Simplemente Beethoven… | El Nuevo Siglo
Martes, 15 de Diciembre de 2020
  • Diferencia entre las emociones y la emoción
  • Parteaguas de los tiempos modernos

 

 

Hoy, cuando la música nace de la menor cantidad de acordes posibles y el mundo vive de la simplificación, seguramente a no pocos resultara un anacronismo adentrarse en una sinfonía. Sin embargo, al cumplirse en esta fecha los 250 años del nacimiento de Beethoven es válido traerlo a cuento para recordarnos que las vivencias humanas son fruto de una mayor dimensión a las pretendidas en el mundo actual, inundado de emociones tecnológicas y efímeras.

En ese sentido podríamos decir que una cosa, ciertamente, son las emociones y muy otra la emoción. Incluso, las primeras han quedado reducidas a los emoticones que, con su vigencia epidérmica y fugaz, pululan en los aparatos virtuales del momento. La emoción, en cambio, encarna un estado general del alma. Tiene otro valor y sustancia. He ahí la fuerza de la música, en particular la de Beethoven. Aun con más razón cuando a partir de una combinación instrumental creativa, como el caso de sus obras sinfónicas, se trasciende el lenguaje obteniendo una atmósfera sensible de magnitud superlativa.

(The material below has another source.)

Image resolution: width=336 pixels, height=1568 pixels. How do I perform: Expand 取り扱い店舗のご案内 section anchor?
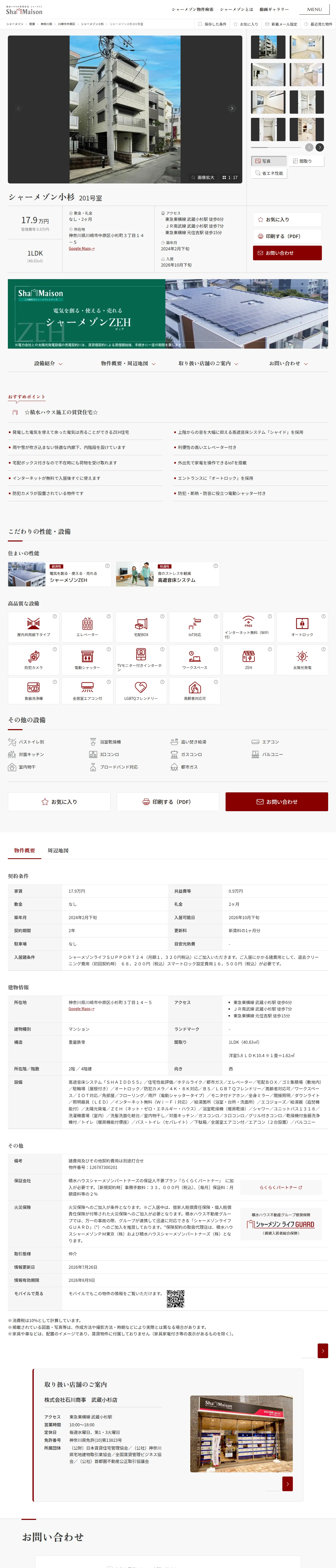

Ese es, precisamente, el alcance de una sinfonía. A eso además llaman música clásica, en especial cuando de sinfonías se trata. Lo cual en buena medida demerita su eficacia, puesto que las composiciones sinfónicas no valen en sí mismas por ser tan solo la manifestación de una época, sino como la expresión inigualable y nítida del interior humano. Y también por expresar la compleja relación del ser con el mundo circundante. Eso siempre estará vigente.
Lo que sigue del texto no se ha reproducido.